In the forest, Oberon (Jonathan Holtzman) and Titania (Saluda Camp), King and Queen of the fairies, are having a bit of a marital spat over a boy Titania has adopted. As husbands will, Oberon seeks to influence his wife by having her fall in love with the first creature she sets eyes upon. To accomplish this, Oberon instructs his servant, Puck (Eric Nyquist) to pick up some magic love drops. Yes, the drops will be used…a bit too liberally.
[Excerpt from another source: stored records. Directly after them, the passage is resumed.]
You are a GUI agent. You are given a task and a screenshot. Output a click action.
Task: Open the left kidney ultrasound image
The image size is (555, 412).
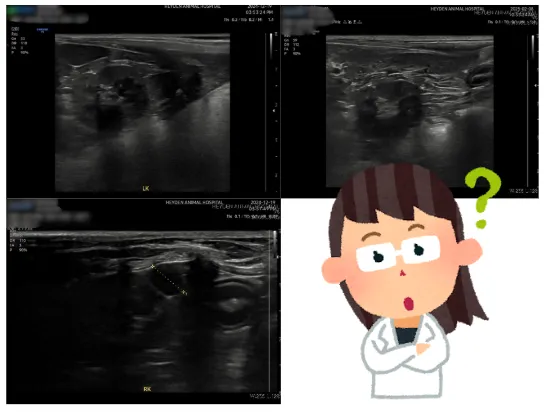pos(142,113)
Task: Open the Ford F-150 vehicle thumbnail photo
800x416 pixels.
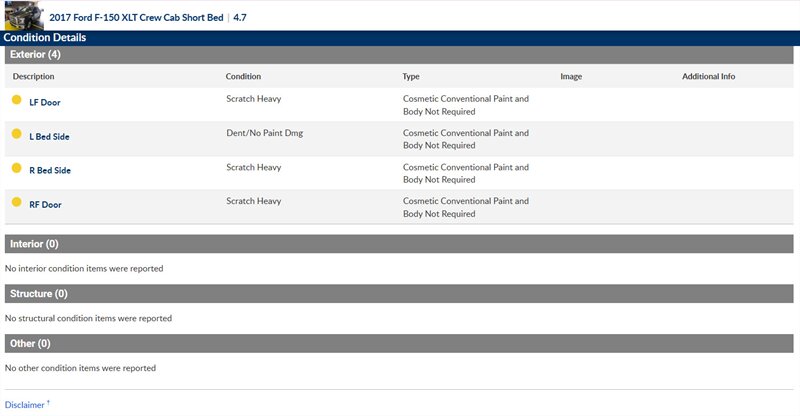Action: 23,16
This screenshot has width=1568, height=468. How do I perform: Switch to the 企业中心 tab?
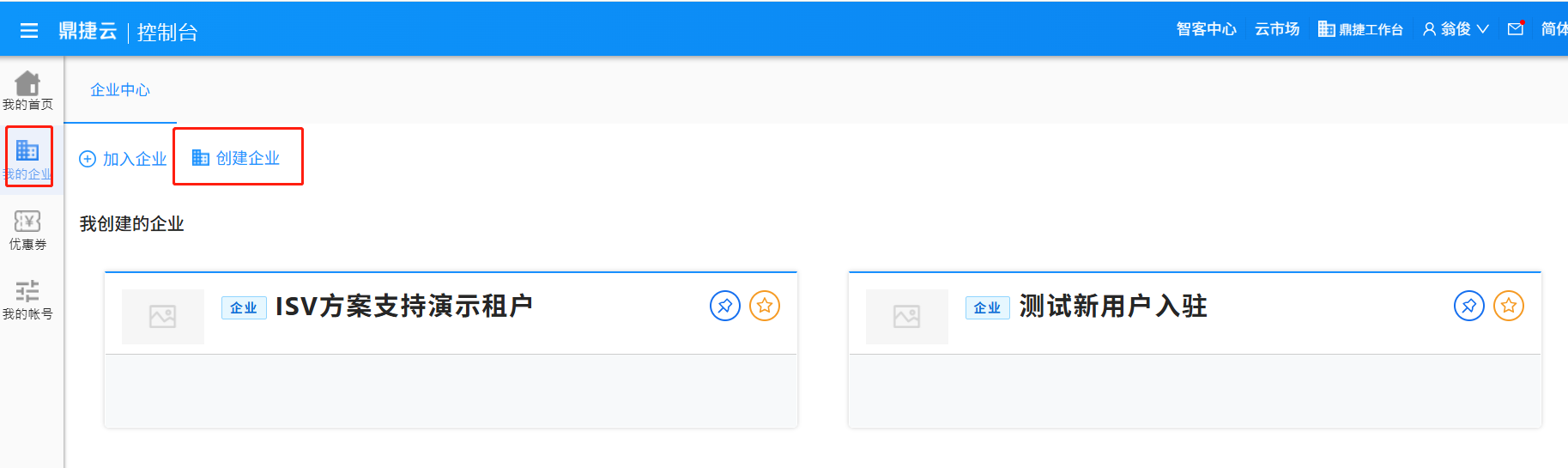120,90
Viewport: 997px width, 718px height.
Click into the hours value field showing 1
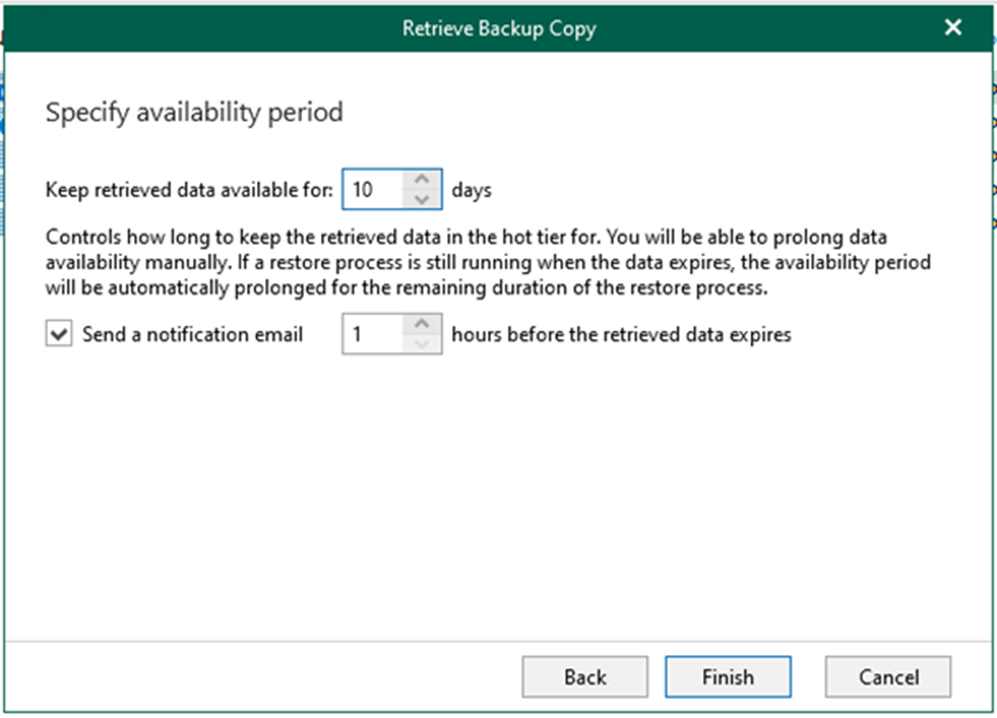tap(374, 334)
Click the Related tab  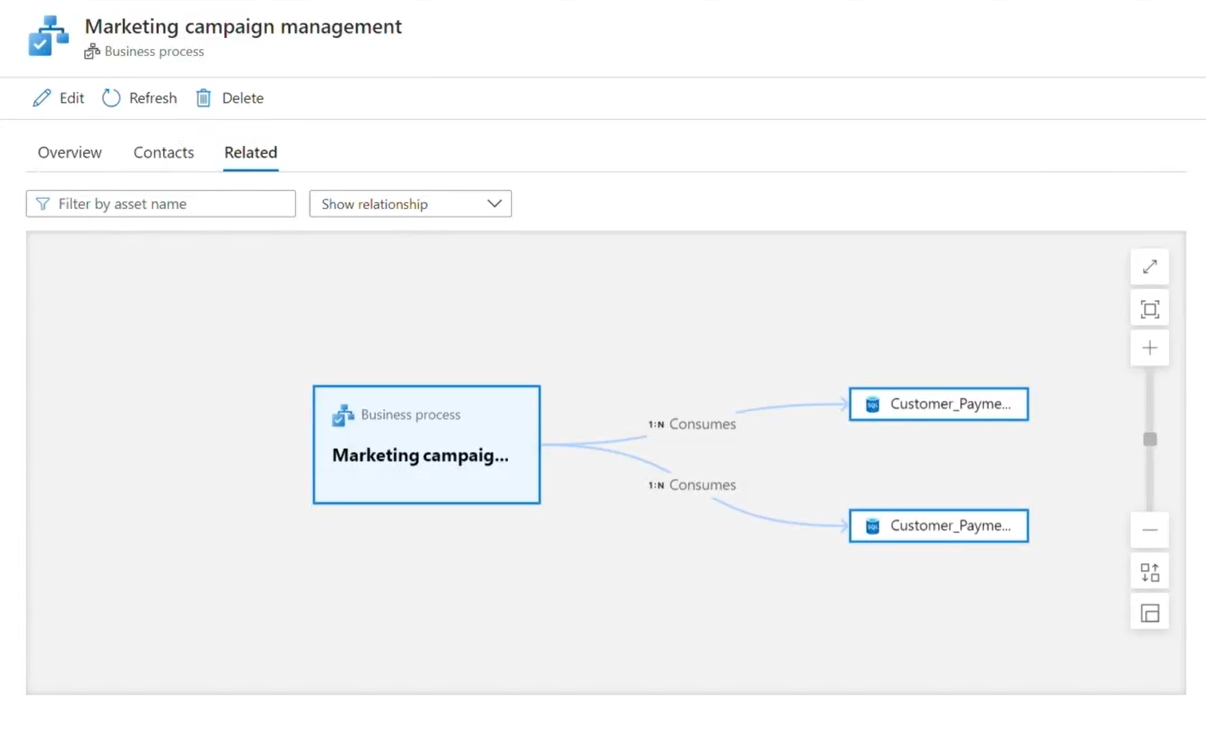coord(250,152)
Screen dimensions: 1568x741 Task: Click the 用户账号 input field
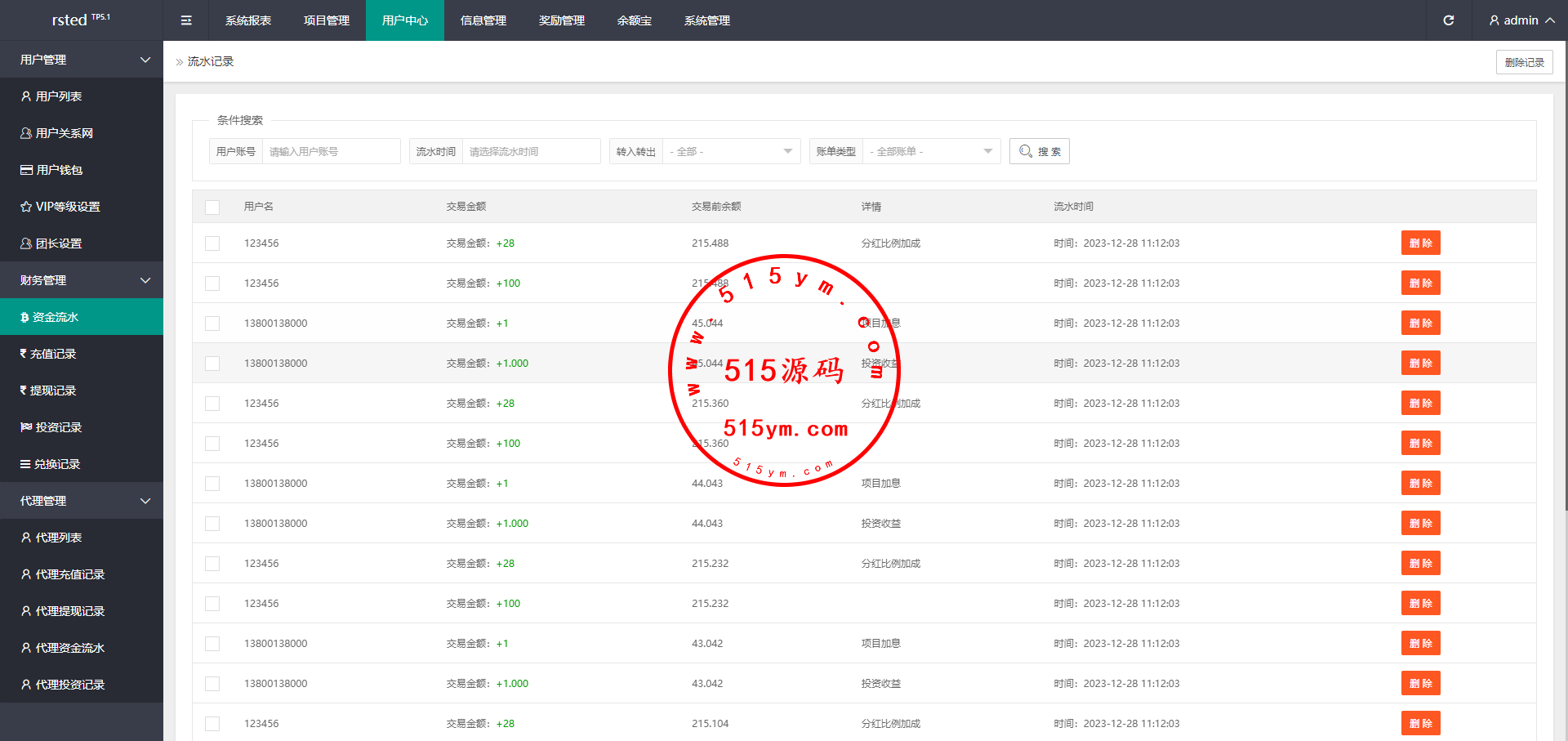coord(331,151)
To complicate matters, a group of craftsmen under the direction of Peter Quince (an absolutely marvelous Uma Incrocci) are rehearsing a play, “Pyramus and Thisbe,” to be presented for the Duke at his wedding. The craftsman who is to have the starring role is one Nick Bottom (Ian Eaton), but alas, he runs afoul of Puck, who thinks it’s a great idea if Bottom should be graced with the head of a donkey. Once transformed, Bottom is, of course, the first person Titania sets eyes upon when she wakes.
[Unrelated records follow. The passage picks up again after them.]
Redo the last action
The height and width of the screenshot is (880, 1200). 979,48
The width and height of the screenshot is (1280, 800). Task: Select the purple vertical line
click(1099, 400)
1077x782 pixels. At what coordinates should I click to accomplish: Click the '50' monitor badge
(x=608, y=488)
What follows is controlled, riotous confusion as lovers fall in and out of love with each other and the craftsman continue to rehearse. Of course, everything works out in the end, but not before the craftsmen get to present their play, one of the funniest set-pieces you will see this year.
Lieberman is also responsible for the adaptation, and she has nipped and tucked the five-act play so that it moves along handily -- the whole shooting match, including the group’s signature intermission (which involves singing, dancing and audience participation) runs just slightly over two hours, concluding with the cast members, after the curtain call, coming out and joining the audience. If nothing else (and it is so much else) the show is extremely viewer-friendly.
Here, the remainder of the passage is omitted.